▸ **The problem**: Return the line containing "Select the radio button under 네이버" together with every later line up to the end of the records, exactly and with no pictures; return nothing else.
────────────────────
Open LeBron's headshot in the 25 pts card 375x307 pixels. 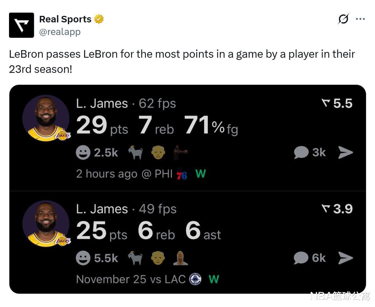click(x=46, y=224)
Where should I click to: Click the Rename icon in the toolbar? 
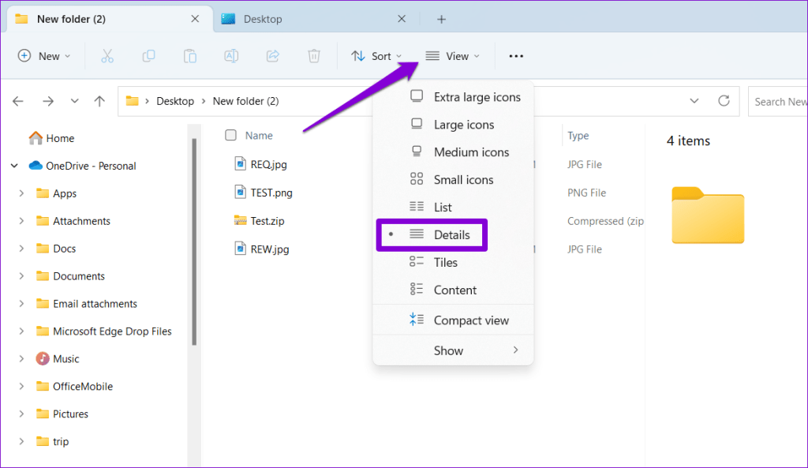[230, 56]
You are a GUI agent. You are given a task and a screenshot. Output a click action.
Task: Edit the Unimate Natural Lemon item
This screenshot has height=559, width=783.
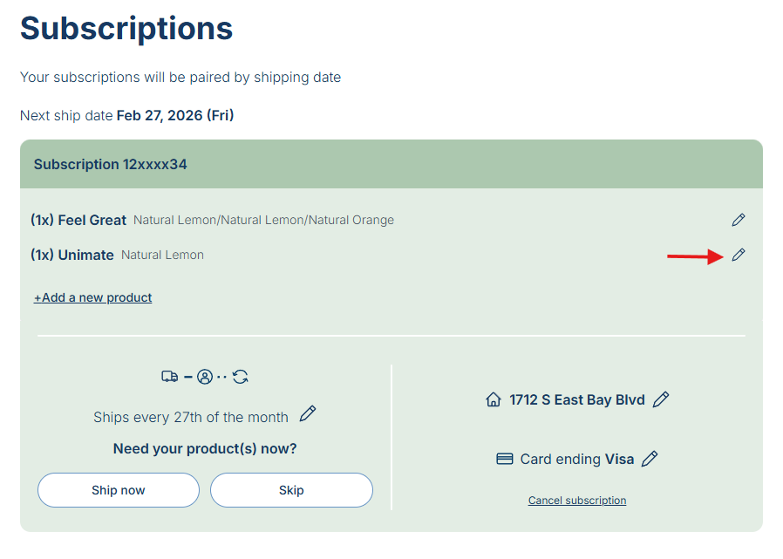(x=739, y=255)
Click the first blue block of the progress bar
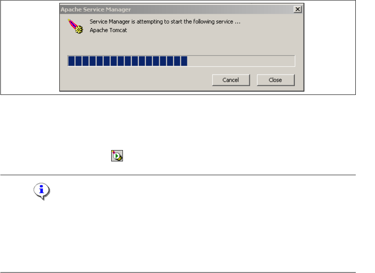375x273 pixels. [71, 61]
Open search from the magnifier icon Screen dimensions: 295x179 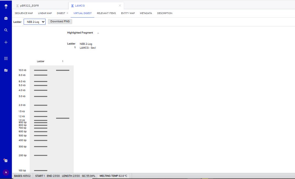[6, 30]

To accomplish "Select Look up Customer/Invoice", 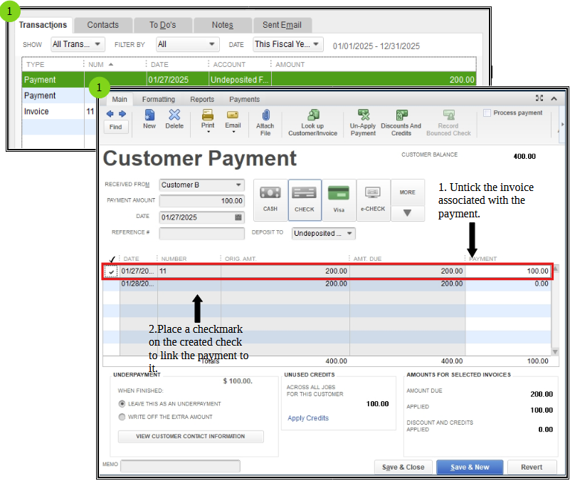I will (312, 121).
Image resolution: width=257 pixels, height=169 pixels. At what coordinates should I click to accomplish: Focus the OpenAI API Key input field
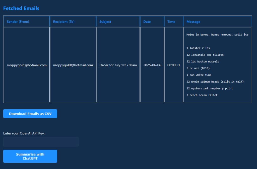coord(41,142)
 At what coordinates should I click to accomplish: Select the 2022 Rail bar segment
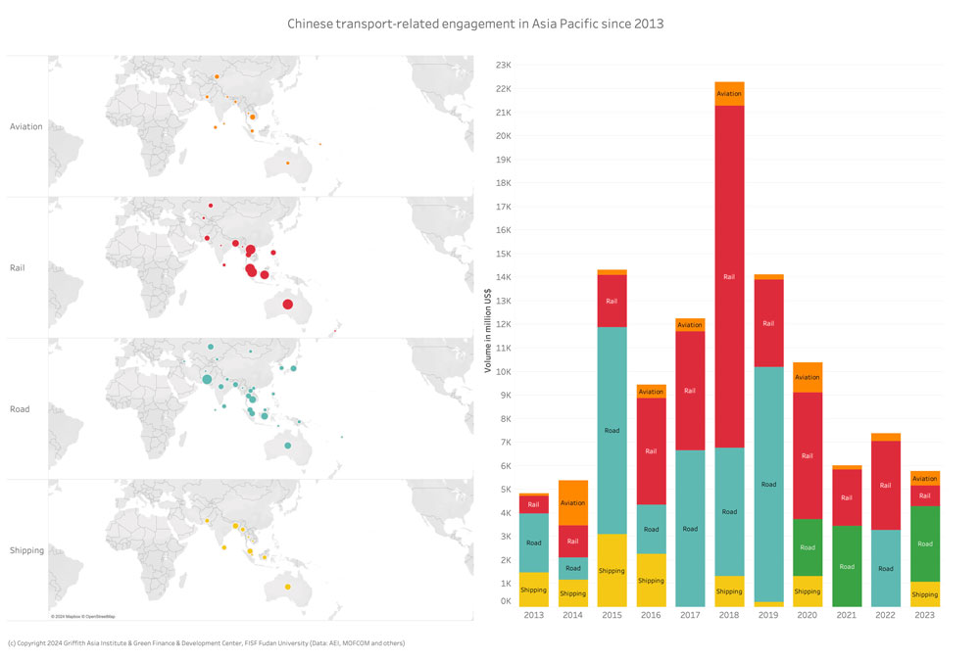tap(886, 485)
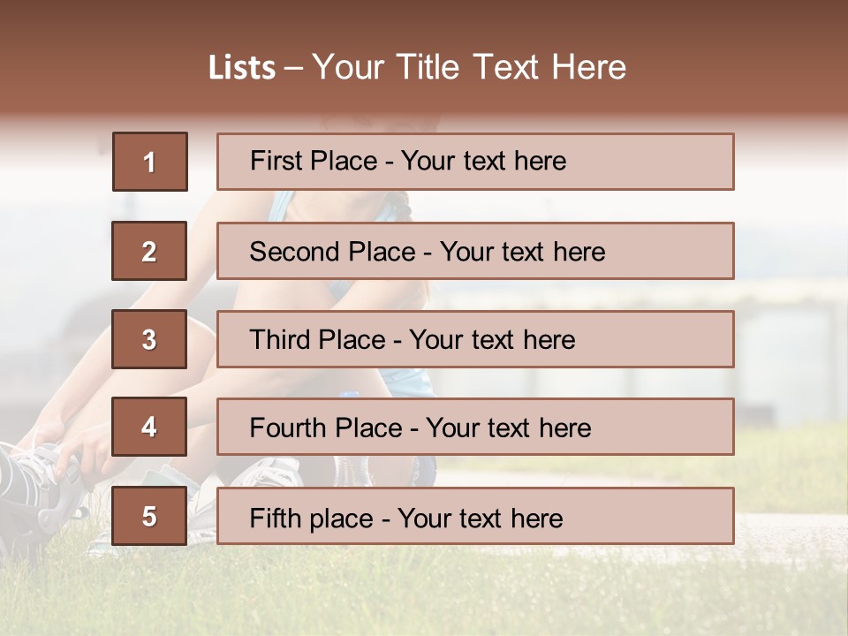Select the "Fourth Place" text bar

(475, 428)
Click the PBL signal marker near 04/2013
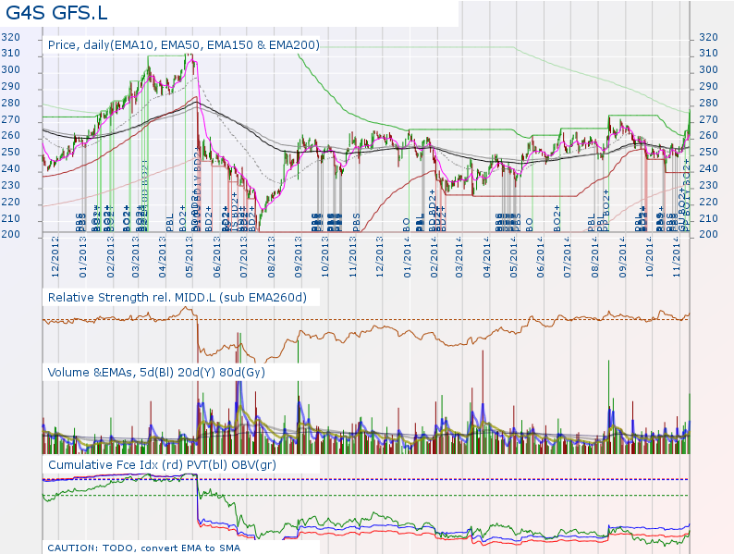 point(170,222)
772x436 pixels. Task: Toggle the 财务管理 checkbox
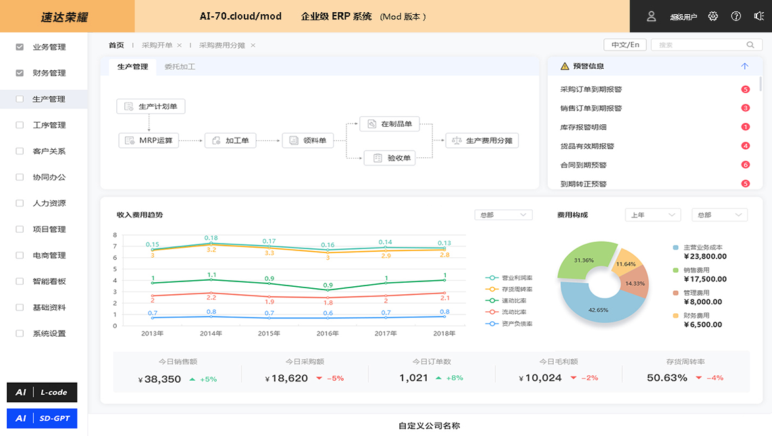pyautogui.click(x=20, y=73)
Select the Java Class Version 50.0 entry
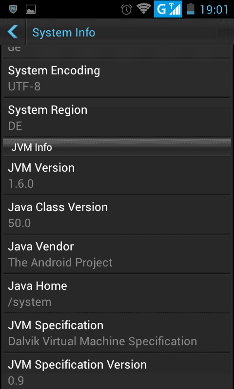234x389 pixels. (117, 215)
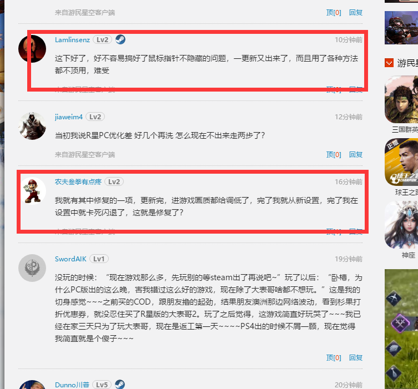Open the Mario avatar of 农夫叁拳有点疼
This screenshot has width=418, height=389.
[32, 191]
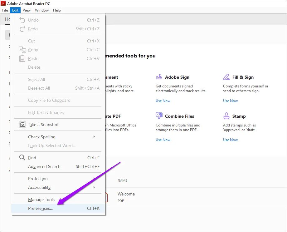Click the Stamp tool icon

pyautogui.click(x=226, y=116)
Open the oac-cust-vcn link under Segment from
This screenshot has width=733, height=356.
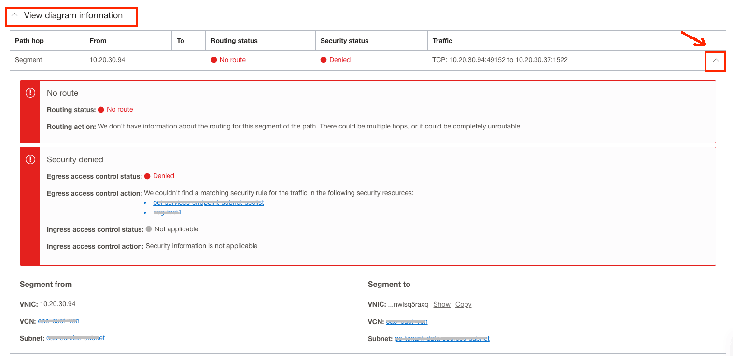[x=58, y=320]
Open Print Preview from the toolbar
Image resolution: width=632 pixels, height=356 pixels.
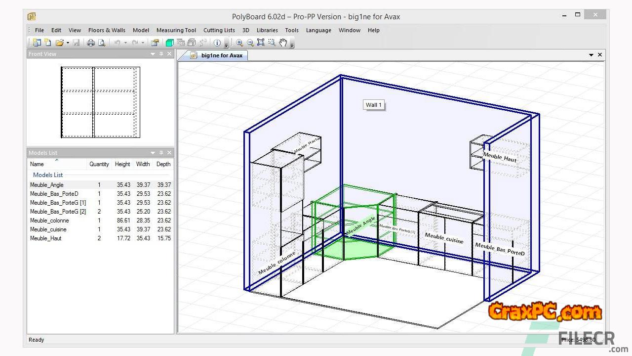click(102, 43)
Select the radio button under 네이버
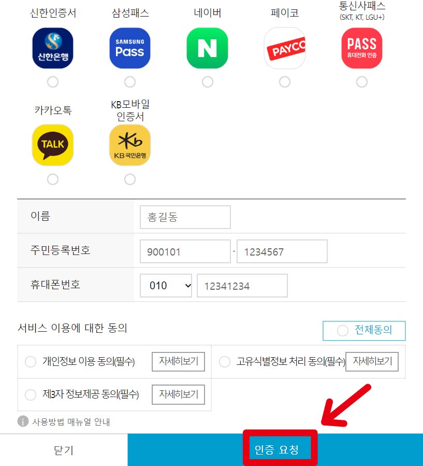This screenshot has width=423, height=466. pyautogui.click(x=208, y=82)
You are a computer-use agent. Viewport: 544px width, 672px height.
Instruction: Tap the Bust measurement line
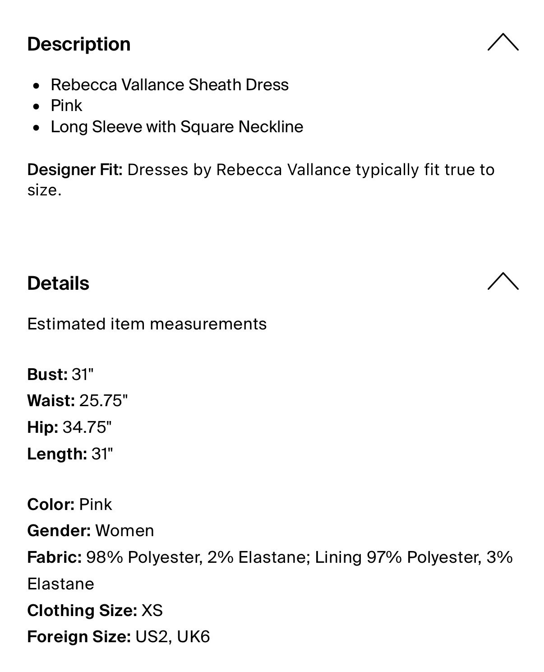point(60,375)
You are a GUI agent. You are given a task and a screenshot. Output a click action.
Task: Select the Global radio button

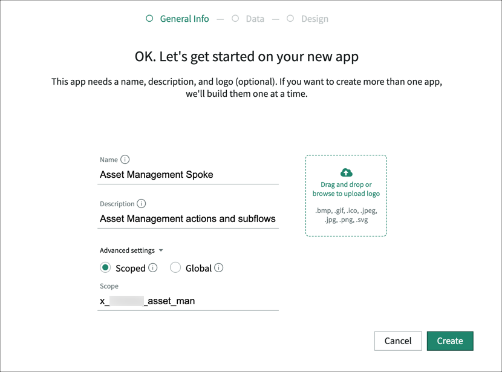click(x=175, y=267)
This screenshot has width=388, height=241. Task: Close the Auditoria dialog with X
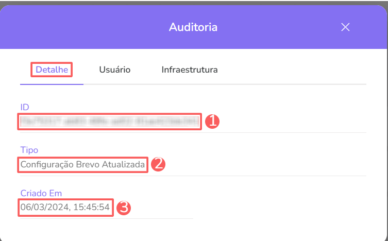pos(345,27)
────────────────────
▸ **Answer section**:
Select the radio button under 네이버
This screenshot has width=423, height=466. pyautogui.click(x=208, y=82)
You are a computer-use agent. Viewport: 544px width, 672px height.
Instruction: Tap the Bust measurement line
point(60,375)
You are a GUI agent. You are given a task and a screenshot. Output a click action.
Task: Select the Global radio button

click(x=175, y=267)
This screenshot has width=388, height=241. Task: Close the Auditoria dialog with X
pos(345,27)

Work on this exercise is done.